#### COMPITO ASSEGNATO:
Riscrivi tutto il tratto che va dalla riga contenente "Task: Select the 時刻 11:31:39 row" fino alla riga contenente "Action: coord(326,67)", sostituendo "Action" con "Azione" e lasciando invariato il resto.

#### MATERIALE DI ESERCITAZIONE:
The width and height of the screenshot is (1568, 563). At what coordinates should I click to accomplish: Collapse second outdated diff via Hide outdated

...

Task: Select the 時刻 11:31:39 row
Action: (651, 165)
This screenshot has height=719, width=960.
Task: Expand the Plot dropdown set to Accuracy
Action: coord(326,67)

#### RISPOSTA COMPLETA:
Task: Select the 時刻 11:31:39 row
Azione: (651, 165)
This screenshot has height=719, width=960.
Task: Expand the Plot dropdown set to Accuracy
Azione: coord(326,67)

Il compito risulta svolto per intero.